**YOUR TASK:**
With pictures omitted, transcribe exactly the lines from the one containing "Recruiters: (1260, 98)" to the end of the records below.

**GIVEN RECORDS:**
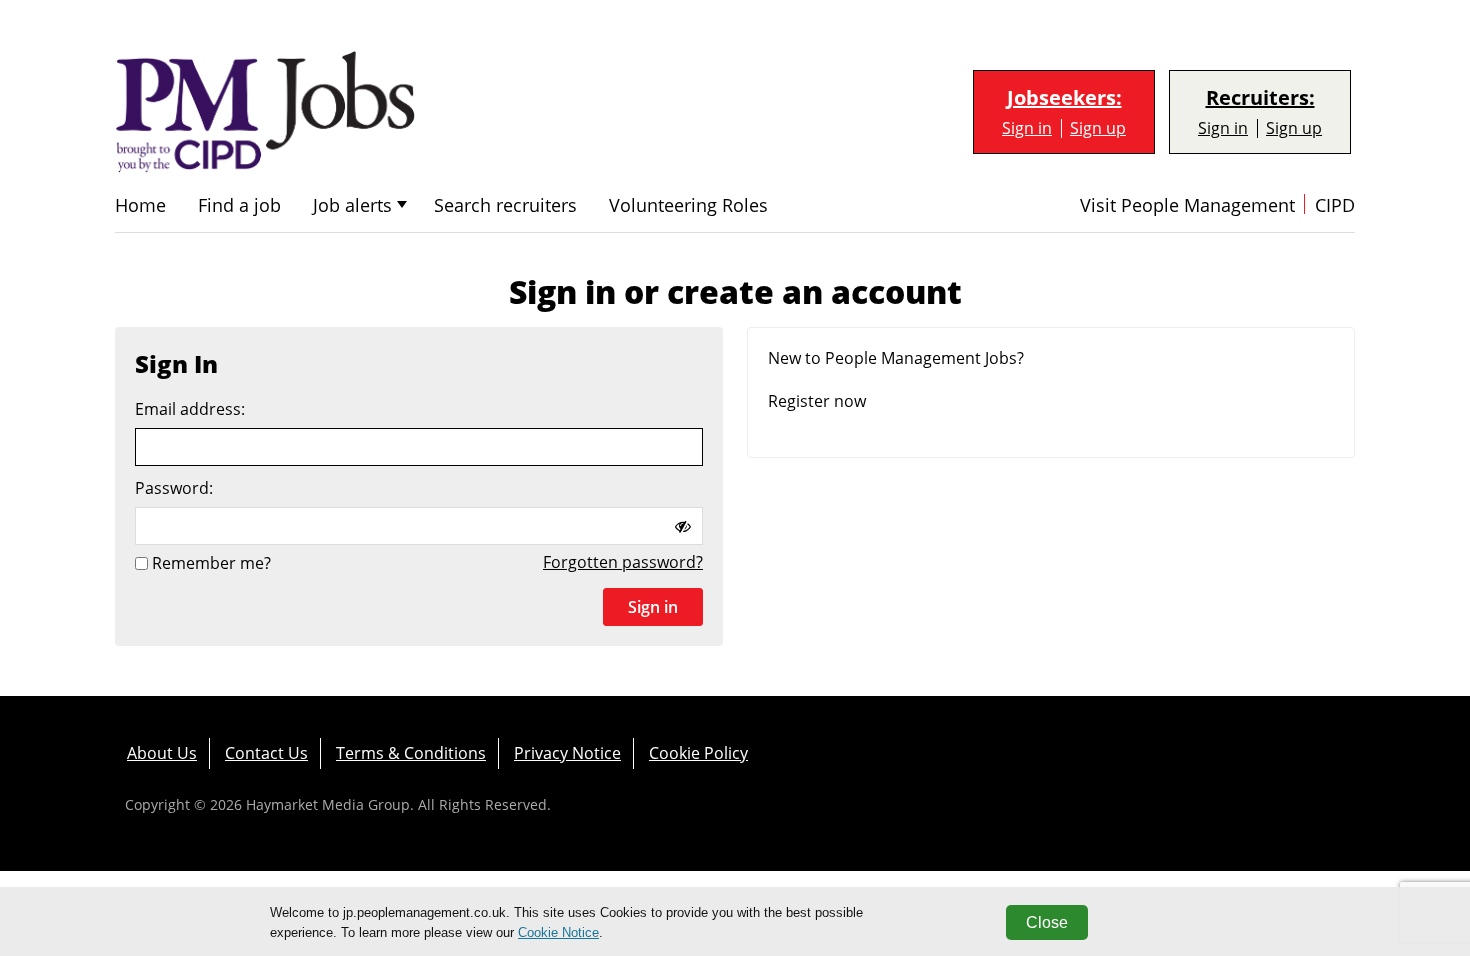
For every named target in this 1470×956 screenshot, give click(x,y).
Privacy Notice (567, 753)
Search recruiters (505, 205)
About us (162, 753)
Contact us (266, 753)
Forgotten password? (623, 562)
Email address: (190, 409)
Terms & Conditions (411, 753)
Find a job (239, 205)
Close (1047, 922)
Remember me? (211, 563)
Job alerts (352, 205)
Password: (174, 488)
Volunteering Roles (688, 205)
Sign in (1027, 128)
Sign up (1098, 128)
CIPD (1335, 205)
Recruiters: (1260, 98)
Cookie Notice (558, 932)
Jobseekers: (1064, 98)
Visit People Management (1187, 205)
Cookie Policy (698, 753)
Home (140, 205)
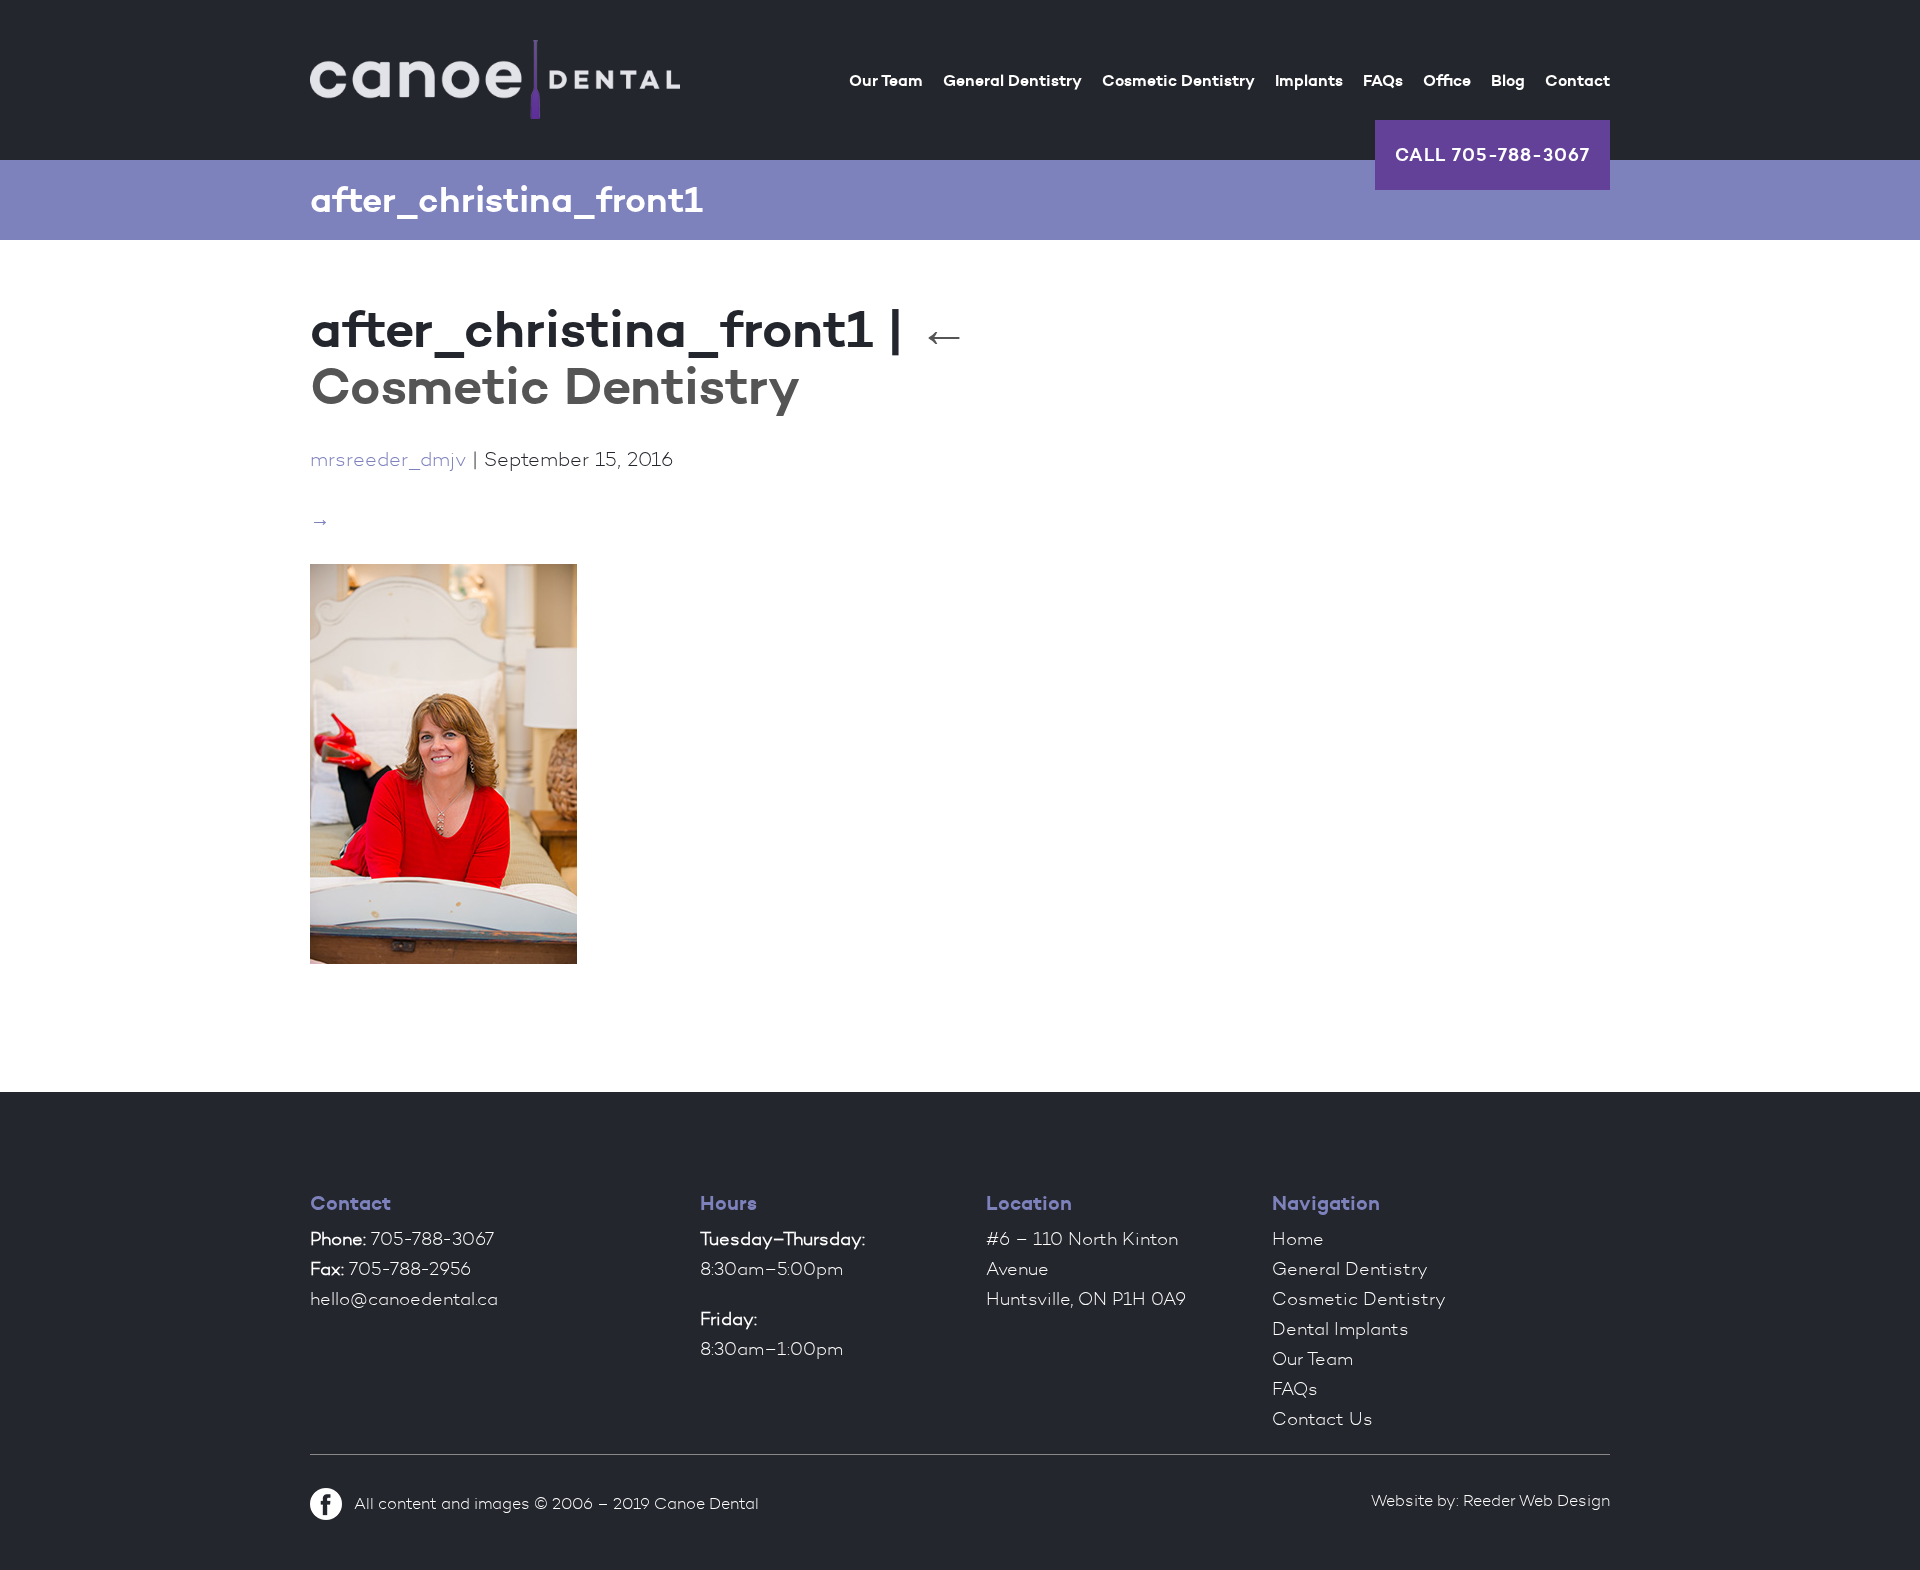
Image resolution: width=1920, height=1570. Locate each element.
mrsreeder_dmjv (388, 459)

**RESPONSE FOR THIS EXERCISE:**
Recruiters: (1260, 98)
Cookie Notice (558, 932)
Jobseekers: (1064, 98)
Visit People Management (1187, 205)
Cookie Policy (698, 753)
Home (140, 205)
Image resolution: width=1920, height=1570. Locate each element.
mrsreeder_dmjv (388, 459)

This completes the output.